From: http://www.hipowersandhandguns.com/Feedingthe38Snub.htm

I'll keep the SWCs for paper, like they were designed for.

BSW


Velocities of a non-plus p 148-158 hollowpoint aren't much faster than a wadcutter.

What your quote defines as rounding off is the beginning of expansion just as a hollowpoint does when it starts to open up. Lead is a soft metal but it is harder than any muscle or organ tissue so just how does the tissue manage to "round off" the shoulder of the bullet.

Your link lists several failures of a 38 and 357 with WC and SWC bullets.
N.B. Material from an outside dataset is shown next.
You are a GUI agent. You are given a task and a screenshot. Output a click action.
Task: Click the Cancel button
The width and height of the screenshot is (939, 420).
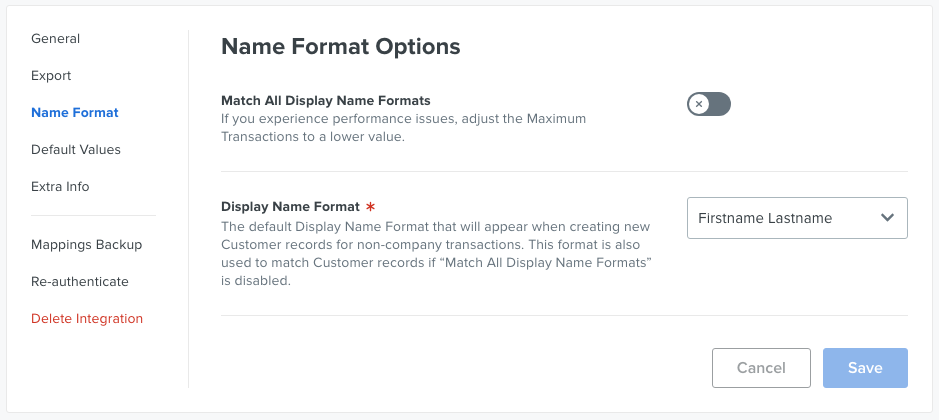(x=761, y=368)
This proves nothing as you can also find failures to stop with slugs and rifle rounds. Stopping an assailant is more shot placement than magic bullet. You seem to think that .05" of expansion will make all the difference.
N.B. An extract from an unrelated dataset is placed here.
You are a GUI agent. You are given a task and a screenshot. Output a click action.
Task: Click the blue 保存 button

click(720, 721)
Jim Cirillo did a lot of reserach in his quest for a magic bullet. The designs that worked all were basically a wadcutter (some with a cup point).
 
Cirillo's alternatives were also RNL and sometimes Super-Vel proto-JHP bullets.

He was trying to stop low-velocity, relatively low-mass bullets from skidding off of skulls on imperfect hits, not find the bullets that worked most reliably at damaging tissue on torso hits.
 
Cirillo's alternatives were also RNL and sometimes Super-Vel proto-JHP bullets.
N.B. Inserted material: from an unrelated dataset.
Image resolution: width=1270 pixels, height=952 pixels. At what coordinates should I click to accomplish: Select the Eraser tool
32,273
He was trying to stop low-velocity, relatively low-mass bullets from skidding off of skulls on imperfect hits, not find the bullets that worked most reliably at damaging tissue on torso hits.


Cirillo continued his experimentation into the 90s (that I have knowledge of) well after the market for JHPs was established.

ADD TO:

I don't know where you get the idea that SWCs were designed for paper punching. Many of the best SWC designs were done by Elmer Keith way before hollowpints were in common usage. Elmer just wasn't about paper punching.